> [Description of the task]
Copy out all of the records below word for word, keeping every line unchanged.

•••••

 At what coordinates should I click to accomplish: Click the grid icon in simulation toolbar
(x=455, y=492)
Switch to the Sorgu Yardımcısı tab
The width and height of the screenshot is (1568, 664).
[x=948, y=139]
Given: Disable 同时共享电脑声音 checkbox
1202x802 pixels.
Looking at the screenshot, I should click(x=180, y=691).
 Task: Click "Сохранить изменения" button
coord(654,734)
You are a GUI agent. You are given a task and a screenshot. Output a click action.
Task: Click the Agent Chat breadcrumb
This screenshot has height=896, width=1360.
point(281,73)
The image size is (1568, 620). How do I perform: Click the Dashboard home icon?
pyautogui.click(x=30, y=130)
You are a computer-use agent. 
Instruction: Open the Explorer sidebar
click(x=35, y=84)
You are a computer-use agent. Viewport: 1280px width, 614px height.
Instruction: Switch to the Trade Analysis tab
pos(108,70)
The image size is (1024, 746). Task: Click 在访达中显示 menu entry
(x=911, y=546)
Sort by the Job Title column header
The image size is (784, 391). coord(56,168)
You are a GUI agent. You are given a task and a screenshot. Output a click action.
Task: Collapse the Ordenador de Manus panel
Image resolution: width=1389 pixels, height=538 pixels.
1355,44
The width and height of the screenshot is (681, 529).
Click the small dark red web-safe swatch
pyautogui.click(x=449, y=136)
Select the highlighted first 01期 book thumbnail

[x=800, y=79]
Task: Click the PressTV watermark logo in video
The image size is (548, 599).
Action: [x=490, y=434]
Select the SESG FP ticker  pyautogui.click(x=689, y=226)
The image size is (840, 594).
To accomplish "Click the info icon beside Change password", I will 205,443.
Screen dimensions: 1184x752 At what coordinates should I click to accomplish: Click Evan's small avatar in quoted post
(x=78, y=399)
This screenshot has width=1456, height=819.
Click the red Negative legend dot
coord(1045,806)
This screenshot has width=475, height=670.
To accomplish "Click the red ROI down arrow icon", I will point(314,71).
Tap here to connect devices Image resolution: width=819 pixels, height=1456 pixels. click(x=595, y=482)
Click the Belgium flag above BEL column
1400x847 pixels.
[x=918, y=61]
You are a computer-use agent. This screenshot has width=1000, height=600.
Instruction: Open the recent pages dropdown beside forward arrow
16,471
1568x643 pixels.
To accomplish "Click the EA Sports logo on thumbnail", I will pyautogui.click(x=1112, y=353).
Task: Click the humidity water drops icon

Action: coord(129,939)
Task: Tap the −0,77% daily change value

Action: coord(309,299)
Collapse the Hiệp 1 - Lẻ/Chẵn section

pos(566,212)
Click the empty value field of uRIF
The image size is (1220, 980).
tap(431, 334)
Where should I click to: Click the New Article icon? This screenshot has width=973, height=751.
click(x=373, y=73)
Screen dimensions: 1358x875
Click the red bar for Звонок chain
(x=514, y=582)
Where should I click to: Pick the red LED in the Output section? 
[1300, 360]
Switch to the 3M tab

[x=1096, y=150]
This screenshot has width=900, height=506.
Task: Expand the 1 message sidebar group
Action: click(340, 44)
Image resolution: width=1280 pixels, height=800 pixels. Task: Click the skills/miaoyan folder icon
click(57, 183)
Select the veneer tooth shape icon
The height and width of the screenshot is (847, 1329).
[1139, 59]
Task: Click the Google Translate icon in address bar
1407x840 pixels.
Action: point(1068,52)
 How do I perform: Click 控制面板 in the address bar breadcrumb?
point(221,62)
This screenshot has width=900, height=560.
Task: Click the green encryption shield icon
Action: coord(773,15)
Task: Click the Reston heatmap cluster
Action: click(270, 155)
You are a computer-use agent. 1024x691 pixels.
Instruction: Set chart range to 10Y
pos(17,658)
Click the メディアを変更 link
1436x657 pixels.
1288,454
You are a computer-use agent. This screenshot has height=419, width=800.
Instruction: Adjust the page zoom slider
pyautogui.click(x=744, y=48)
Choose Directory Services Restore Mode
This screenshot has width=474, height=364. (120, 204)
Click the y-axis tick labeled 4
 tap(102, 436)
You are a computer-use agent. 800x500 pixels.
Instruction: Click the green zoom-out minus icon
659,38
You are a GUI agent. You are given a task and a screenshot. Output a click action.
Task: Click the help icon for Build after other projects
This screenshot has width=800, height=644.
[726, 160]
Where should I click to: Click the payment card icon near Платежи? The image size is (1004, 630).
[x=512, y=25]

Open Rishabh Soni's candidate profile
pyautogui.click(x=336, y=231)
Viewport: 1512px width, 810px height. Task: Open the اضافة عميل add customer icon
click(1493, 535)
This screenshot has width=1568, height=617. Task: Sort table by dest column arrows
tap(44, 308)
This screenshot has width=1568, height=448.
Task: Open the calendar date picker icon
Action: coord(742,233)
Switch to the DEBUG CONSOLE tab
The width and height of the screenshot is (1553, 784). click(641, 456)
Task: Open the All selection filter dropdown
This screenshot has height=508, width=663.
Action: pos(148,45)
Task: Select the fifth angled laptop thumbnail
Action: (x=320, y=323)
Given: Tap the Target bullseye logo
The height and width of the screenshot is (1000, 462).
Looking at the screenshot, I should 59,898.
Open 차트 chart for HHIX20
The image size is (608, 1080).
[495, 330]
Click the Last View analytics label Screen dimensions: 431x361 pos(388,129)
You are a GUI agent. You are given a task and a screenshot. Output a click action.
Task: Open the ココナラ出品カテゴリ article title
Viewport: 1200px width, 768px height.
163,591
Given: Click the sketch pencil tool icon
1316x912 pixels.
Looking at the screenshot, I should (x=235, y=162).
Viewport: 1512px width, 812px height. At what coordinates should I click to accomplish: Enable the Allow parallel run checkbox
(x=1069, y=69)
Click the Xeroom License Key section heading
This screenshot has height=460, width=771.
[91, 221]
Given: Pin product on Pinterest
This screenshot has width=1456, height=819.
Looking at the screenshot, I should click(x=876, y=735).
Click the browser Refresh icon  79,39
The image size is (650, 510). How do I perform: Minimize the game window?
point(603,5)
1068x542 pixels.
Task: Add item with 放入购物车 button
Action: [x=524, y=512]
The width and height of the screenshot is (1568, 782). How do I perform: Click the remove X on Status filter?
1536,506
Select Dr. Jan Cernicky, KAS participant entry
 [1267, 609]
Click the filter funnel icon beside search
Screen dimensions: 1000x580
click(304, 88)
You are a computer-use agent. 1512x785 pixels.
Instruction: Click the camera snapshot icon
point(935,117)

•••••

> [Correct answer]
 At what coordinates should I click to accomplish: Click the grid icon in simulation toolbar
(x=455, y=492)
Switch to the Sorgu Yardımcısı tab
The width and height of the screenshot is (1568, 664).
[x=948, y=139]
Given: Disable 同时共享电脑声音 checkbox
1202x802 pixels.
Looking at the screenshot, I should click(x=180, y=691).
 Task: Click "Сохранить изменения" button
coord(654,734)
You are a GUI agent. You are given a task and a screenshot. Output a click action.
Task: Click the Agent Chat breadcrumb
This screenshot has height=896, width=1360.
point(281,73)
The image size is (1568, 620). How do I perform: Click the Dashboard home icon?
pyautogui.click(x=30, y=130)
You are a computer-use agent. 
Instruction: Open the Explorer sidebar
click(x=35, y=84)
You are a computer-use agent. Viewport: 1280px width, 614px height.
Instruction: Switch to the Trade Analysis tab
pos(108,70)
The image size is (1024, 746). Task: Click 在访达中显示 menu entry
(x=911, y=546)
Sort by the Job Title column header
The image size is (784, 391). coord(56,168)
You are a GUI agent. You are given a task and a screenshot. Output a click action.
Task: Collapse the Ordenador de Manus panel
Image resolution: width=1389 pixels, height=538 pixels.
1355,44
The width and height of the screenshot is (681, 529).
Click the small dark red web-safe swatch
pyautogui.click(x=449, y=136)
Select the highlighted first 01期 book thumbnail

[x=800, y=79]
Task: Click the PressTV watermark logo in video
The image size is (548, 599).
Action: [x=490, y=434]
Select the SESG FP ticker  pyautogui.click(x=689, y=226)
The image size is (840, 594).
To accomplish "Click the info icon beside Change password", I will 205,443.
Screen dimensions: 1184x752 At what coordinates should I click to accomplish: Click Evan's small avatar in quoted post
(x=78, y=399)
This screenshot has width=1456, height=819.
Click the red Negative legend dot
coord(1045,806)
This screenshot has width=475, height=670.
To accomplish "Click the red ROI down arrow icon", I will point(314,71).
Tap here to connect devices Image resolution: width=819 pixels, height=1456 pixels. click(x=595, y=482)
Click the Belgium flag above BEL column
1400x847 pixels.
[x=918, y=61]
You are a computer-use agent. This screenshot has width=1000, height=600.
Instruction: Open the recent pages dropdown beside forward arrow
16,471
1568x643 pixels.
To accomplish "Click the EA Sports logo on thumbnail", I will pyautogui.click(x=1112, y=353).
Task: Click the humidity water drops icon

Action: coord(129,939)
Task: Tap the −0,77% daily change value

Action: coord(309,299)
Collapse the Hiệp 1 - Lẻ/Chẵn section

pos(566,212)
Click the empty value field of uRIF
The image size is (1220, 980).
tap(431, 334)
Where should I click to: Click the New Article icon? This screenshot has width=973, height=751.
click(x=373, y=73)
Screen dimensions: 1358x875
Click the red bar for Звонок chain
(x=514, y=582)
Where should I click to: Pick the red LED in the Output section? 
[1300, 360]
Switch to the 3M tab

[x=1096, y=150]
This screenshot has width=900, height=506.
Task: Expand the 1 message sidebar group
Action: click(340, 44)
Image resolution: width=1280 pixels, height=800 pixels. Task: Click the skills/miaoyan folder icon
click(57, 183)
Select the veneer tooth shape icon
The height and width of the screenshot is (847, 1329).
[1139, 59]
Task: Click the Google Translate icon in address bar
1407x840 pixels.
Action: point(1068,52)
 How do I perform: Click 控制面板 in the address bar breadcrumb?
point(221,62)
This screenshot has width=900, height=560.
Task: Click the green encryption shield icon
Action: coord(773,15)
Task: Click the Reston heatmap cluster
Action: click(270, 155)
You are a computer-use agent. 1024x691 pixels.
Instruction: Set chart range to 10Y
pos(17,658)
Click the メディアを変更 link
1436x657 pixels.
1288,454
You are a computer-use agent. This screenshot has height=419, width=800.
Instruction: Adjust the page zoom slider
pyautogui.click(x=744, y=48)
Choose Directory Services Restore Mode
This screenshot has width=474, height=364. (120, 204)
Click the y-axis tick labeled 4
 tap(102, 436)
You are a computer-use agent. 800x500 pixels.
Instruction: Click the green zoom-out minus icon
659,38
You are a GUI agent. You are given a task and a screenshot. Output a click action.
Task: Click the help icon for Build after other projects
This screenshot has width=800, height=644.
[726, 160]
Where should I click to: Click the payment card icon near Платежи? The image size is (1004, 630).
[x=512, y=25]

Open Rishabh Soni's candidate profile
pyautogui.click(x=336, y=231)
Viewport: 1512px width, 810px height. Task: Open the اضافة عميل add customer icon
click(1493, 535)
This screenshot has width=1568, height=617. Task: Sort table by dest column arrows
tap(44, 308)
This screenshot has width=1568, height=448.
Task: Open the calendar date picker icon
Action: coord(742,233)
Switch to the DEBUG CONSOLE tab
The width and height of the screenshot is (1553, 784). click(641, 456)
Task: Open the All selection filter dropdown
This screenshot has height=508, width=663.
Action: pos(148,45)
Task: Select the fifth angled laptop thumbnail
Action: (x=320, y=323)
Given: Tap the Target bullseye logo
The height and width of the screenshot is (1000, 462).
Looking at the screenshot, I should 59,898.
Open 차트 chart for HHIX20
The image size is (608, 1080).
[495, 330]
Click the Last View analytics label Screen dimensions: 431x361 pos(388,129)
You are a GUI agent. You are given a task and a screenshot. Output a click action.
Task: Open the ココナラ出品カテゴリ article title
Viewport: 1200px width, 768px height.
163,591
Given: Click the sketch pencil tool icon
1316x912 pixels.
Looking at the screenshot, I should (x=235, y=162).
Viewport: 1512px width, 812px height. At what coordinates should I click to accomplish: Enable the Allow parallel run checkbox
(x=1069, y=69)
Click the Xeroom License Key section heading
This screenshot has height=460, width=771.
[91, 221]
Given: Pin product on Pinterest
This screenshot has width=1456, height=819.
Looking at the screenshot, I should click(x=876, y=735).
Click the browser Refresh icon  79,39
The image size is (650, 510). How do I perform: Minimize the game window?
point(603,5)
1068x542 pixels.
Task: Add item with 放入购物车 button
Action: [x=524, y=512]
The width and height of the screenshot is (1568, 782). How do I perform: Click the remove X on Status filter?
1536,506
Select Dr. Jan Cernicky, KAS participant entry
 [1267, 609]
Click the filter funnel icon beside search
Screen dimensions: 1000x580
click(304, 88)
You are a computer-use agent. 1512x785 pixels.
Instruction: Click the camera snapshot icon
point(935,117)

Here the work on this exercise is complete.